“Kita ingin agar supaya pendapatan ini ada dasar yang jelas, ada arahan yang jelas, seberapa besar seorang dokter itu dikatakan layak dari segi pendapatan. Jadi kita ingin ada kepastian dan standar minimum,” ujarnya.
Budi mengakui masih terdapat dokter, terutama yang baru lulus, yang memperoleh pendapatan sangat rendah. Kondisi tersebut, kata dia, merupakan realitas yang masih terjadi di sejumlah fasilitas pelayanan kesehatan.
“Kalau kita berbicara ekstrem, ada beberapa rekan sejawat kami yang secara salary pendapatannya di bawah minimum. Di bawah UMR juga ada,” katanya.

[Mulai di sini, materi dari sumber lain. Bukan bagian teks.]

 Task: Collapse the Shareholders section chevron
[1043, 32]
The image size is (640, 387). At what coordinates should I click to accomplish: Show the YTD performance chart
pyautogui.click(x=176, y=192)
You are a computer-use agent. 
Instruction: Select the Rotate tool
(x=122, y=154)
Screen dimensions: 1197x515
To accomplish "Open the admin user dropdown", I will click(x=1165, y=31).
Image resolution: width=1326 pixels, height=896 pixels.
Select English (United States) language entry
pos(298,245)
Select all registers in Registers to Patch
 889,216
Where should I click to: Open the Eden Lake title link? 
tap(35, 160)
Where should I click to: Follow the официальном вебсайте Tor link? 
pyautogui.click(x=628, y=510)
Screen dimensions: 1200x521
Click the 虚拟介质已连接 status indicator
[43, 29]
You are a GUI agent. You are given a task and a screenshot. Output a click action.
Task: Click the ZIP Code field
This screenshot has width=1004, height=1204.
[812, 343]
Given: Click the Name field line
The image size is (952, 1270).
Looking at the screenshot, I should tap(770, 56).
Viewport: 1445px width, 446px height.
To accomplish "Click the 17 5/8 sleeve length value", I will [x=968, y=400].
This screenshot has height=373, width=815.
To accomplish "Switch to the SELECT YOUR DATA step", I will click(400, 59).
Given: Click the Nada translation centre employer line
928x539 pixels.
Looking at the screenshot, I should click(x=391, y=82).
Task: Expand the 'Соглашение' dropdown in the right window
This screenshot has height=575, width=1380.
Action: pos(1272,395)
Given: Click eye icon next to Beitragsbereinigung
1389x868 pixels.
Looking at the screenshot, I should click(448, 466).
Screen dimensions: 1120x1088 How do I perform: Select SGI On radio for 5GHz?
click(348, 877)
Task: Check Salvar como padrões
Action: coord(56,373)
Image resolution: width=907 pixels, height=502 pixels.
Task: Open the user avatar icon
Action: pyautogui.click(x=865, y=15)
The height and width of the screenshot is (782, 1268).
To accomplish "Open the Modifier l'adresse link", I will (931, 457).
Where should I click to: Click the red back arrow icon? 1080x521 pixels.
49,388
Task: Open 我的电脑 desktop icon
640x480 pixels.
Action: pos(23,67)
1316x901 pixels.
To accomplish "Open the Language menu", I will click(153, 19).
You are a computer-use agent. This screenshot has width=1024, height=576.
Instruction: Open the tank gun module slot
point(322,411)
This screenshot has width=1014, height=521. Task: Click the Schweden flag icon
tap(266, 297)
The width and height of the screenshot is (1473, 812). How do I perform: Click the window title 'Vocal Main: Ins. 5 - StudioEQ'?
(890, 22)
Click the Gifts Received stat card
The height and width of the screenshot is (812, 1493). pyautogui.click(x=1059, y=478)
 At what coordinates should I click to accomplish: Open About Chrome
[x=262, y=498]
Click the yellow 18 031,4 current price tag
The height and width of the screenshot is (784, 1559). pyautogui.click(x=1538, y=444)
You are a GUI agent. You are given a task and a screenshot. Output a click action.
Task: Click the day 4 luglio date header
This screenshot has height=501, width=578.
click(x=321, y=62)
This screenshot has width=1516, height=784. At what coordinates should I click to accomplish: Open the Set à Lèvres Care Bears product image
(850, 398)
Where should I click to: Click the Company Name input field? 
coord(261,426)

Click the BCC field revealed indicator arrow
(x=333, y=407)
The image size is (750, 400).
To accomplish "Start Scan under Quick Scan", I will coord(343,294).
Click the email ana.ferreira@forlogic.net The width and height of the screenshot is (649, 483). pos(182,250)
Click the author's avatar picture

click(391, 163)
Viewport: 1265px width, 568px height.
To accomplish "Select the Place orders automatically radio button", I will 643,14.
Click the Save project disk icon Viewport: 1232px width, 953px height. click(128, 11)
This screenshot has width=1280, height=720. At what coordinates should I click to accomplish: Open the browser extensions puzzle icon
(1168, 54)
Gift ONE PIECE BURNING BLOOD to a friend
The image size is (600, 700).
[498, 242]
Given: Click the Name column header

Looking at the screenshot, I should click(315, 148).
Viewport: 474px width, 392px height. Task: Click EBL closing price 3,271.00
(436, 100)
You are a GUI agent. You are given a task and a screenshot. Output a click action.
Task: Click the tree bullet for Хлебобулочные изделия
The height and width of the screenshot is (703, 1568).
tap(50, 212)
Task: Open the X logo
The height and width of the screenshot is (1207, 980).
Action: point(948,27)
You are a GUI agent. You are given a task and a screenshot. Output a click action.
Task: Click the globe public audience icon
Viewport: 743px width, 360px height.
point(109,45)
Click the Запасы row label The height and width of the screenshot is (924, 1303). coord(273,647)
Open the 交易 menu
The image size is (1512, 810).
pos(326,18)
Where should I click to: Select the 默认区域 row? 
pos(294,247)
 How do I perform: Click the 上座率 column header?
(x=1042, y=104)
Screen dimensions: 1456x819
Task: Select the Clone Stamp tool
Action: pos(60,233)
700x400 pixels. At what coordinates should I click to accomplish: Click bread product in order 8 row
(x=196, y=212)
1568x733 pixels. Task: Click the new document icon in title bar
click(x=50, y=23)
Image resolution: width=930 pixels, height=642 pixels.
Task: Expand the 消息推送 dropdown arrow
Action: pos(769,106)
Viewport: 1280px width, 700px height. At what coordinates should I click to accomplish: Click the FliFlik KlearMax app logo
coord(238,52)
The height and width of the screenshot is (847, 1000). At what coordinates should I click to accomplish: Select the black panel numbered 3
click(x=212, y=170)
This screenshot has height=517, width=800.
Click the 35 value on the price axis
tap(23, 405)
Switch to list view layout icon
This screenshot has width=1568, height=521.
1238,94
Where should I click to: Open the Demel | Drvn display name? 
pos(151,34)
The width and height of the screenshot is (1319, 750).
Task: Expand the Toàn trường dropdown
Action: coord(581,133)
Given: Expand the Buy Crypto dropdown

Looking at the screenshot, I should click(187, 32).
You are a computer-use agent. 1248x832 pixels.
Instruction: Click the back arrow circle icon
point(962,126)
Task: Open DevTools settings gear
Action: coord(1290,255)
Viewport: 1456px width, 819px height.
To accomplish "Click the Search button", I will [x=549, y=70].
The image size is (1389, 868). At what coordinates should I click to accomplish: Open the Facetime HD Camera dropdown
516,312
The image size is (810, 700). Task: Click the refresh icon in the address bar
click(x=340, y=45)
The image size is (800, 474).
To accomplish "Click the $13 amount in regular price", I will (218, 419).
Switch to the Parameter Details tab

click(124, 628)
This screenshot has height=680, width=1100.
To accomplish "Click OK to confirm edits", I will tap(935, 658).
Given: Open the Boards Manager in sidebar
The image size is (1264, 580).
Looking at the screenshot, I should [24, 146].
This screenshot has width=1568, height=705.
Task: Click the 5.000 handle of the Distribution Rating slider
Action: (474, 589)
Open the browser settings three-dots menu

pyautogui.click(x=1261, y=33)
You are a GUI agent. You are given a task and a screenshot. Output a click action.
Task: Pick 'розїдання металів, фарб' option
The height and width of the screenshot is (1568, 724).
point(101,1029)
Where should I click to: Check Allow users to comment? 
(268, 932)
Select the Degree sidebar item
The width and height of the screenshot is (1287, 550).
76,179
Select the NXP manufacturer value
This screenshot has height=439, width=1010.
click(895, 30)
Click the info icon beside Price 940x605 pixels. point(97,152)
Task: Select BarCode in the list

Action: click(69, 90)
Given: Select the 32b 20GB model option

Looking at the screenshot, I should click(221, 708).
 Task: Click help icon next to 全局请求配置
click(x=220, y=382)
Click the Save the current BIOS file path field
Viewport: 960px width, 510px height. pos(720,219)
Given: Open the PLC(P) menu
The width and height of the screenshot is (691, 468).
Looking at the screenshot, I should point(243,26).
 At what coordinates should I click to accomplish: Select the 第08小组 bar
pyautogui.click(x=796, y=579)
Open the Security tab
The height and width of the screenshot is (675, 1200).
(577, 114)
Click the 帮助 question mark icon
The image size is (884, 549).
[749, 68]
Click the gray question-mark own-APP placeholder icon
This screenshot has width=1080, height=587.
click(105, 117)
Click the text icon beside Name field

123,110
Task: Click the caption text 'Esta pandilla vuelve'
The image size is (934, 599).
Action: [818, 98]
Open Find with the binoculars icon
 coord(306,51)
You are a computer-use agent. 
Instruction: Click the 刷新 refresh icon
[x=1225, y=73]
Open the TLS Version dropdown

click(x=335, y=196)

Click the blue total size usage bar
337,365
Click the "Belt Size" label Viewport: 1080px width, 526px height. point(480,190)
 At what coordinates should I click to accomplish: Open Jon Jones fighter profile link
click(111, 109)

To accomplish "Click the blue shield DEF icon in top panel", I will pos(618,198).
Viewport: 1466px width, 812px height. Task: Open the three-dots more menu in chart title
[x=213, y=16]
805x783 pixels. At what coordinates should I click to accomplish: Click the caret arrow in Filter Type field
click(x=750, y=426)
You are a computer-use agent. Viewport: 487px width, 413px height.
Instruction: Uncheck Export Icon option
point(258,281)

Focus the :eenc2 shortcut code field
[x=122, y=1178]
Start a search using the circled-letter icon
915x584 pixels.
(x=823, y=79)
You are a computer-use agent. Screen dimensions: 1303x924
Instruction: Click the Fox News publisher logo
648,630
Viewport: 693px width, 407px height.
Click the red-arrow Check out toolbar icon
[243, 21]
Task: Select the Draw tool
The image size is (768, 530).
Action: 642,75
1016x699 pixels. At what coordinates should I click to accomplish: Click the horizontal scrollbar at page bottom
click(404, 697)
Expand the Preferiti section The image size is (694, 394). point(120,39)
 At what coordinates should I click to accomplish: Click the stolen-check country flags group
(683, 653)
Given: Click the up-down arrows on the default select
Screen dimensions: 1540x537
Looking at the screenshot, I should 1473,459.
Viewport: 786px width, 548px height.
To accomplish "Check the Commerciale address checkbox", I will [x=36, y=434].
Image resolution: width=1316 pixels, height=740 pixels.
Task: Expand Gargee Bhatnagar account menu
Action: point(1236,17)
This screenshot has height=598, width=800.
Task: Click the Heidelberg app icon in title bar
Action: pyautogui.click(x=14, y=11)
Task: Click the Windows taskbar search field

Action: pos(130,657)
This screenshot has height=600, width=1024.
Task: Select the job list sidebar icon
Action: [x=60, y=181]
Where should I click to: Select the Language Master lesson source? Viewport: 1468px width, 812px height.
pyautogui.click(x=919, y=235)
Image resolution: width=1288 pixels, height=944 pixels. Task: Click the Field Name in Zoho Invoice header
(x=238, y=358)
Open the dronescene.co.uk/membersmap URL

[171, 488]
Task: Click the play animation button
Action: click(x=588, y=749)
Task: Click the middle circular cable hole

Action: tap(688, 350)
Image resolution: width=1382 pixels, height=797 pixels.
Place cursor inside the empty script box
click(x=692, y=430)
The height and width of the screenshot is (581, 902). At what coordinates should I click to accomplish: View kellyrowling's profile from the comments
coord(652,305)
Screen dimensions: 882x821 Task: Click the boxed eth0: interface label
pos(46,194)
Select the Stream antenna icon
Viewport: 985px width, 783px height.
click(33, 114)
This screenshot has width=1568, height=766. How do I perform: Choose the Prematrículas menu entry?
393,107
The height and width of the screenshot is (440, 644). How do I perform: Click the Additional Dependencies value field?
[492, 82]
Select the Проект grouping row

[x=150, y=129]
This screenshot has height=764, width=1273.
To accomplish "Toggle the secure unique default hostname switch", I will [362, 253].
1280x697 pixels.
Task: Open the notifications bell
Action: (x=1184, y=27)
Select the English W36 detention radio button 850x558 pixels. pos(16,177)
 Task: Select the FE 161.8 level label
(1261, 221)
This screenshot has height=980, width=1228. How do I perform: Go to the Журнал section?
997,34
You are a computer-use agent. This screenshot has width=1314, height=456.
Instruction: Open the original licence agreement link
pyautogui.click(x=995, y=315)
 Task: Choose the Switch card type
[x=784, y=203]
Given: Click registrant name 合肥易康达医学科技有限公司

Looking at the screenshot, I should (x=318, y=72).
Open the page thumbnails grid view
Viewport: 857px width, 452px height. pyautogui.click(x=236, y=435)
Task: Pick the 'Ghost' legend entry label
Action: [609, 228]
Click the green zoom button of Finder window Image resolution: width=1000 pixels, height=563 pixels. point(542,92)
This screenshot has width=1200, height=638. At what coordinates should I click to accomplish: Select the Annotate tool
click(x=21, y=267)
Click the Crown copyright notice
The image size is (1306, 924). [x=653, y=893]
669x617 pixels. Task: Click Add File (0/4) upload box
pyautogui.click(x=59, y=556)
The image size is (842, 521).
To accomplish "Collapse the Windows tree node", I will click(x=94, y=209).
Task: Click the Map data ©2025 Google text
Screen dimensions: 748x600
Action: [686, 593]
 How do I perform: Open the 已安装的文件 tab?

Menurut Budi, besaran penghasilan dokter sangat bergantung pada fasilitas kesehatan tempat mereka bekerja. Perbedaan kemampuan dan kebijakan masing-masing fasilitas kesehatan membuat pendapatan dokter juga tidak seragam.
“Ada yang pendapatannya itu di bawah Rp3 juta bahkan. Nah, itu yang kemudian membuat kita miris. Sekolah yang sekian lama, kemudian harus punya kompetensi, kita juga harus ujian yang berlapis-lapis,” ujarnya.